Um recente ataque aéreo israelense na Síria matou um alto comandante do Hezbollah que ajudou a planejá-lo Um dos ataques mais ousados e sofisticados contra as tropas americanas durante a guerra do Iraque, de acordo com um alto funcionário dos EUA Oficial de Defesa
Ali Musa Dakduk foi capturado pelas forças norte-americanas após uma operação em 2007, na qual militantes que se passavam pelas forças de segurança americanas mataram cinco soldados norte-americanos. Mais tarde, porém, o governo iraquiano libertou-o.
Os detalhes dos ataques aéreos israelenses eram escassos. O alto funcionário da defesa disse que não ficou imediatamente claro quando o ataque ocorreu, onde na Síria ou se teve como alvo específico Dakduk.
Um porta-voz do Pentágono não respondeu imediatamente a um pedido de comentário. A embaixada israelense encaminhou as questões aos seus militares, que não responderam imediatamente.

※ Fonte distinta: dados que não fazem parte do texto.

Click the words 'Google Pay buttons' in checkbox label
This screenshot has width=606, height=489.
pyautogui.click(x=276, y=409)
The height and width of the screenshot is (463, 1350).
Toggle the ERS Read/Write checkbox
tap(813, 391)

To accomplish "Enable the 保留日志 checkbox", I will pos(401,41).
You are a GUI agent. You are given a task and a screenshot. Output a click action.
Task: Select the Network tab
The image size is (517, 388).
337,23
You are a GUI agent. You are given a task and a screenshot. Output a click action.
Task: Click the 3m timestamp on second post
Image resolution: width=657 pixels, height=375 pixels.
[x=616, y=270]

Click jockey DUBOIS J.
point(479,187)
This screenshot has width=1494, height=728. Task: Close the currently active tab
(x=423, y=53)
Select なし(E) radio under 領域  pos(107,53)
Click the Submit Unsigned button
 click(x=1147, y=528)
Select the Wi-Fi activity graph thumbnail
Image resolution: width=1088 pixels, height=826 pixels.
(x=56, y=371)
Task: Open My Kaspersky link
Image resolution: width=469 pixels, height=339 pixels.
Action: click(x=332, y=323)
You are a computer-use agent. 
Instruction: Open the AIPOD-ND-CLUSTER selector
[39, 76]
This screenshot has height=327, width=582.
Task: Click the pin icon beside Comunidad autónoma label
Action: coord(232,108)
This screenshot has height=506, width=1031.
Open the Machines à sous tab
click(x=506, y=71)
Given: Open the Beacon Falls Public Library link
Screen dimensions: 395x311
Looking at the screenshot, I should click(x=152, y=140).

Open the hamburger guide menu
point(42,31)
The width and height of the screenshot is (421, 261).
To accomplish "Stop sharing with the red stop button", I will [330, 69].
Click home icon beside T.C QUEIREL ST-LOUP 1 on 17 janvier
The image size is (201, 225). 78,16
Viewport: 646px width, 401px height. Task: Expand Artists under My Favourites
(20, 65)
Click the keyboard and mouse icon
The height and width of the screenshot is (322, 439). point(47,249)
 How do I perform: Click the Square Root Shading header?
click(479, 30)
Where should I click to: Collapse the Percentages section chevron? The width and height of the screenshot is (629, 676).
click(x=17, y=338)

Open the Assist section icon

Um ataque em 20 de janeiro de 2007 a um complexo militar EUA-Iraque em Karbala ajudou o plano Dakduk. Um grupo de homens fazendo-se passar por uma equipa de segurança militar norte-americana – vestindo uniformes militares de combate dos EUA, portando armas norte-americanas e falando um pouco de inglês – passou por vários postos de controlo e chegou a um edifício onde soldados norte-americanos e iraquianos trabalhavam.
A instalação fazia parte de uma série de complexos conhecidos como Estações Conjuntas de Segurança no Iraque, onde as tropas dos EUA viviam e trabalhavam ao lado da polícia e dos soldados iraquianos. Mais de duas dezenas de soldados norte-americanos estavam no Centro de Coordenação Conjunto temporário, ou PJCC, quando os militantes chegaram, incluindo vários no quartel onde os soldados viviam.
Militantes cercaram o prédio, usando granadas e explosivos para arrombar a entrada. Um soldado norte-americano foi morto por uma granada. Uma vez lá dentro, os militantes capturaram dois soldados norte-americanos dentro do prédio e outros dois fora do prédio, antes de fugirem em alta velocidade em um SUV que os aguardava.
Helicópteros de ataque dos EUA atacaram o comboio, fazendo com que os militantes saíssem de seus veículos e saíssem a pé. Eles atiraram e mataram quatro prisioneiros americanos enquanto escapavam.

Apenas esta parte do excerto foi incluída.